[EXERCISE OBJECTIVE] From the line with "You are a computer-use agent. Screen" through the line with "The image size", repeat the entries verbatim, both end lines included, and add nothing.

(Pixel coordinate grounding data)
++++
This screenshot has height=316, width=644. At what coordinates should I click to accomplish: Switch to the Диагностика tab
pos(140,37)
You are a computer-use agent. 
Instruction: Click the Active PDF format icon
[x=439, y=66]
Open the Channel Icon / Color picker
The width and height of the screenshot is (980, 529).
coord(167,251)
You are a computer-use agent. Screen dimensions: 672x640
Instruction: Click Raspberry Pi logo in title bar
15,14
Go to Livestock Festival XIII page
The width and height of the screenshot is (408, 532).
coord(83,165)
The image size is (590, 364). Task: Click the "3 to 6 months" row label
++++
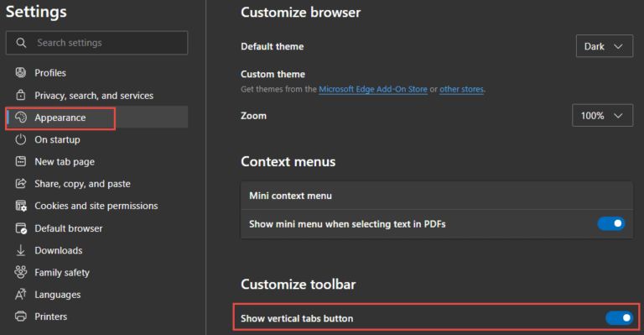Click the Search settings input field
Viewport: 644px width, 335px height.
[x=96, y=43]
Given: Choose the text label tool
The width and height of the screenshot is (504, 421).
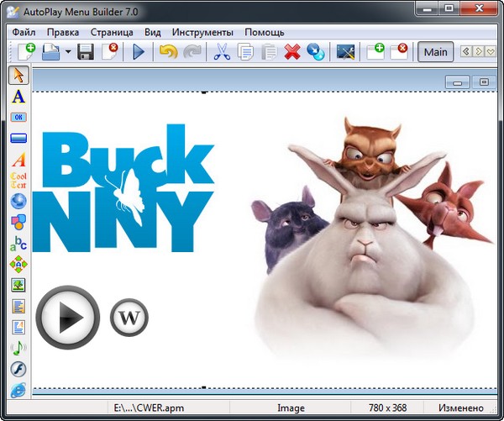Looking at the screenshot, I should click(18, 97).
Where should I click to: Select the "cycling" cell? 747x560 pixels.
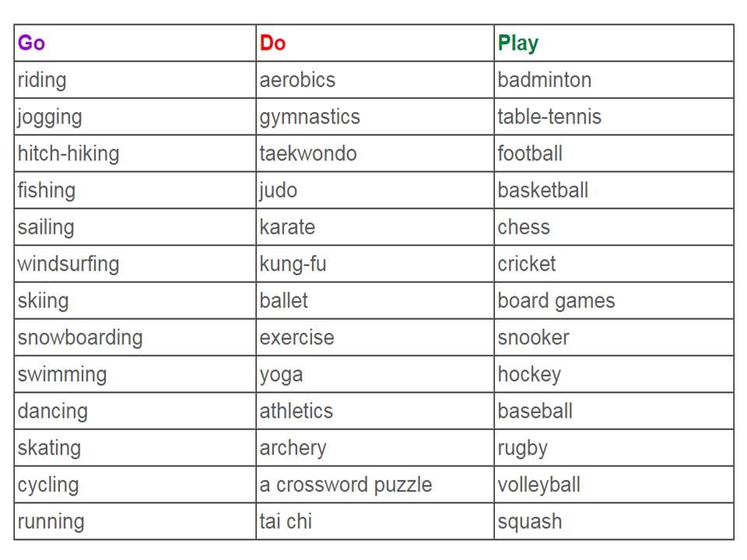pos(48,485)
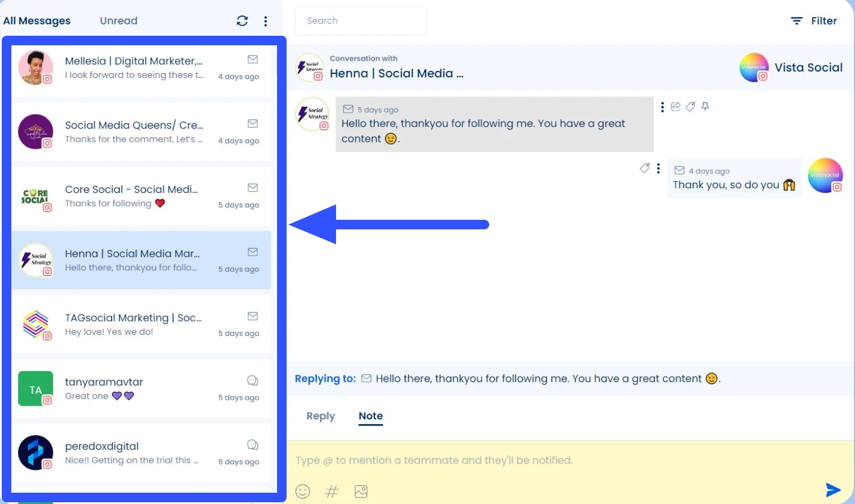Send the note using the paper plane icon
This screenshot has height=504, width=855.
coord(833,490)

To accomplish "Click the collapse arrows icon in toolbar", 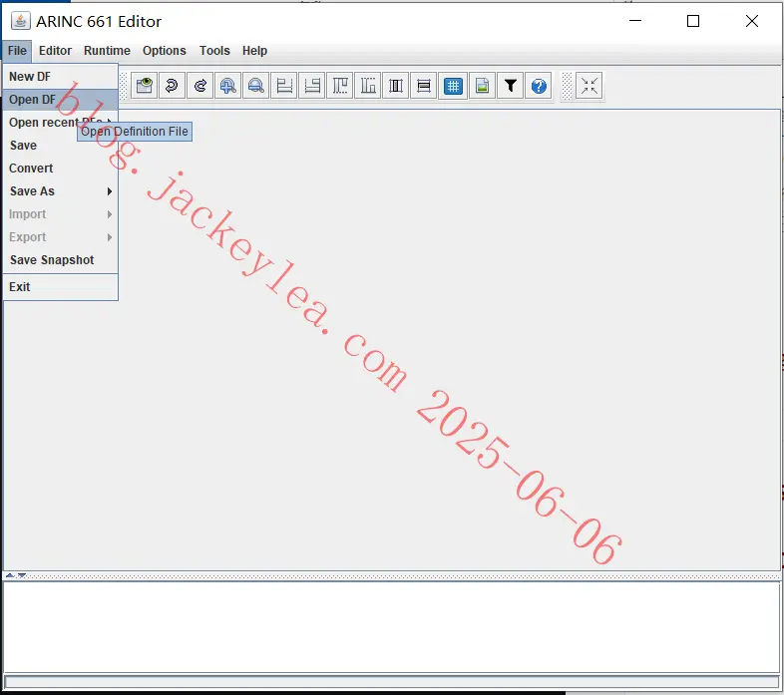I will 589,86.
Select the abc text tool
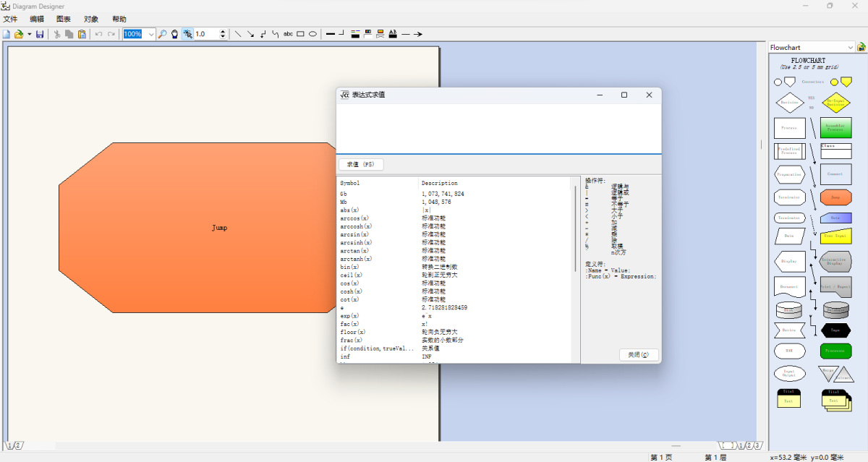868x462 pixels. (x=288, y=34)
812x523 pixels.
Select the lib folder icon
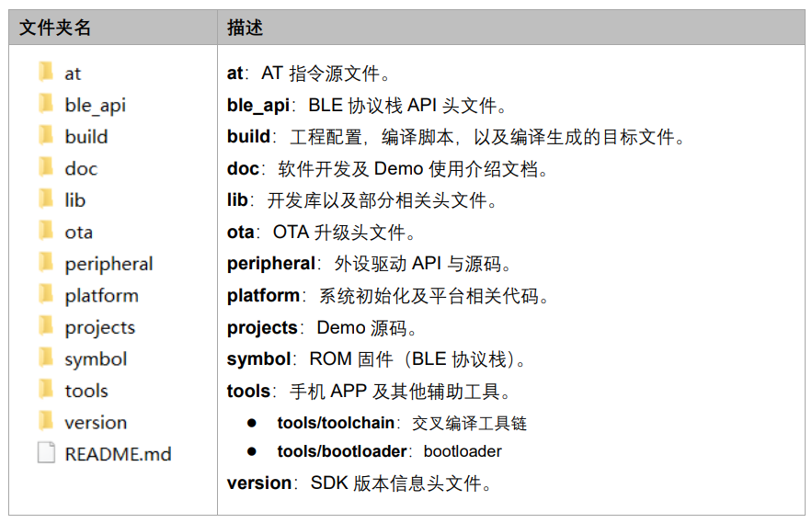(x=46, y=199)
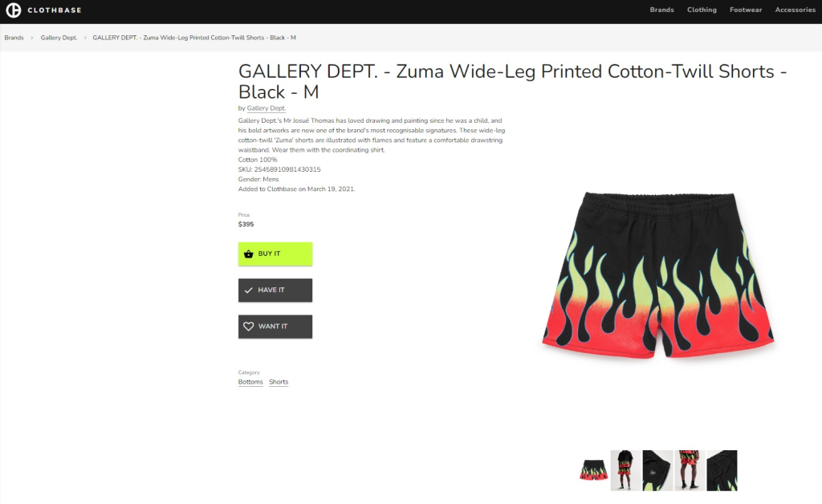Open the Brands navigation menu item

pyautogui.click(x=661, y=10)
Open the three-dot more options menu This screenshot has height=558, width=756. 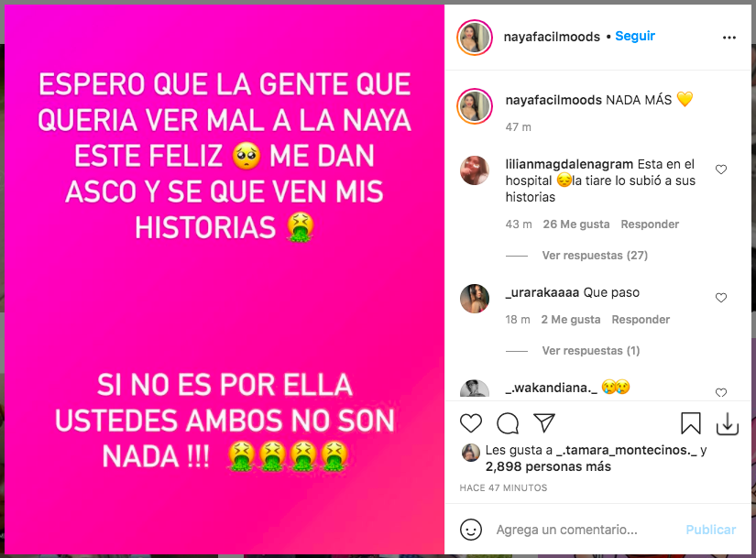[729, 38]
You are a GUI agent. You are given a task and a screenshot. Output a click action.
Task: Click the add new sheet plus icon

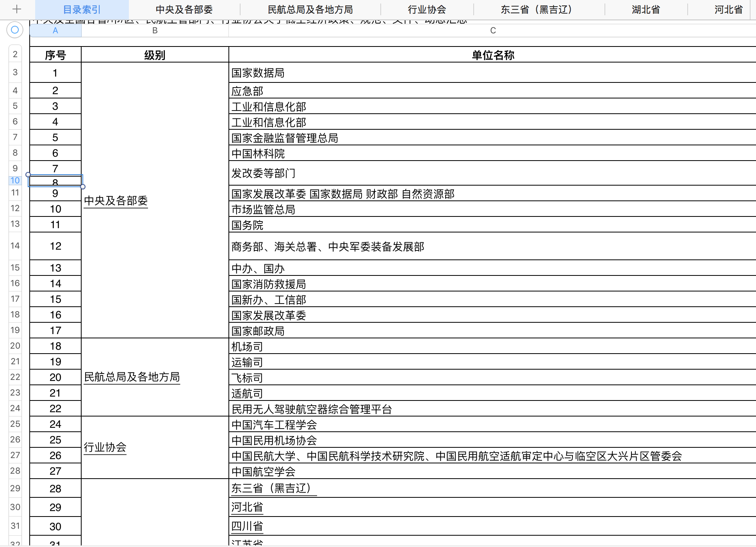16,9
++++
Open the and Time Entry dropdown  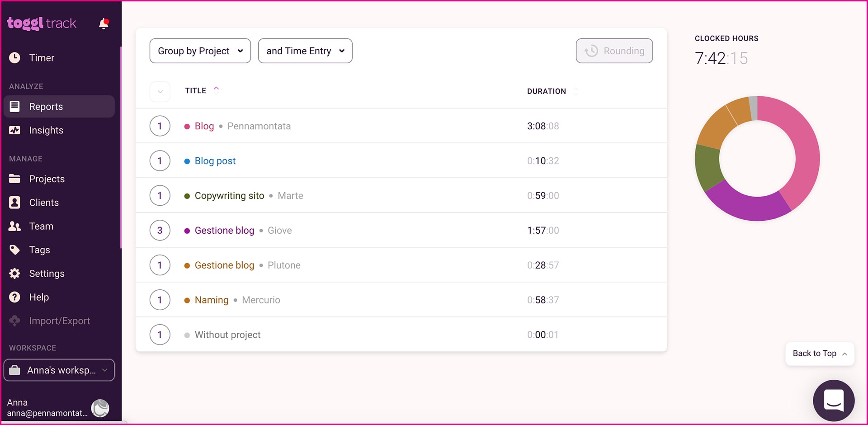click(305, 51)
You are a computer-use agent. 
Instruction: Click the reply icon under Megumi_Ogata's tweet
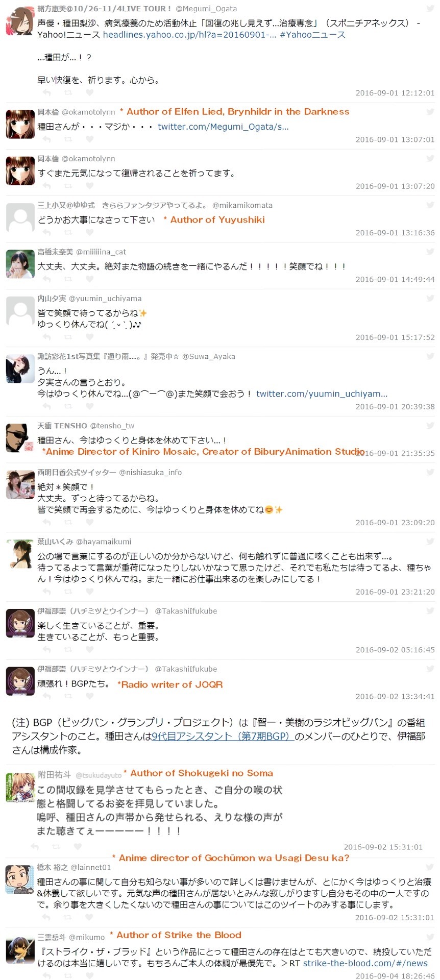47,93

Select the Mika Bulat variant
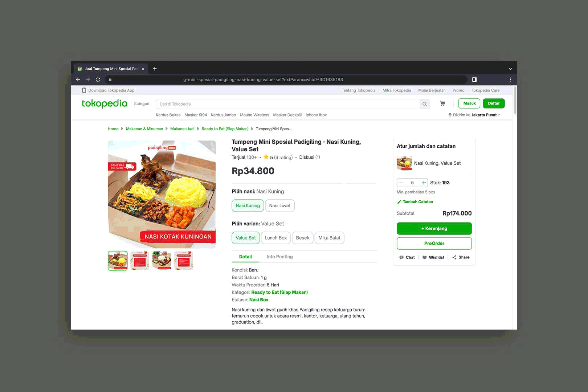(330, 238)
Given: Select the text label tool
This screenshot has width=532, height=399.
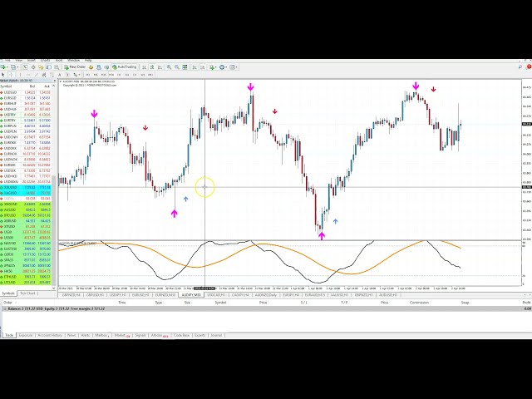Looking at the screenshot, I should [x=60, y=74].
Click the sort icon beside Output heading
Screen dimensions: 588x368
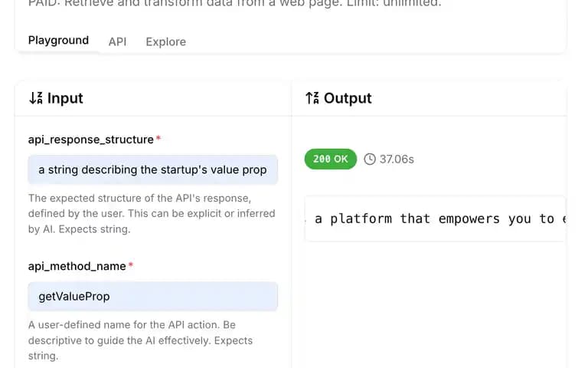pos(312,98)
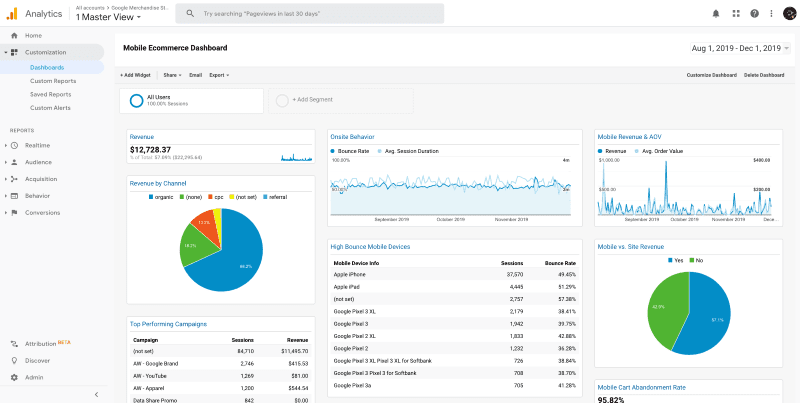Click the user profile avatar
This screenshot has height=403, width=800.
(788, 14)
++++
[EXERCISE OUTPUT]
You are a computer-use agent. Screen dimensions: 672x640
Instruction: Click Raspberry Pi logo in title bar
15,14
Go to Livestock Festival XIII page
The width and height of the screenshot is (408, 532).
coord(83,165)
The image size is (590, 364). Task: Click the "3 to 6 months" row label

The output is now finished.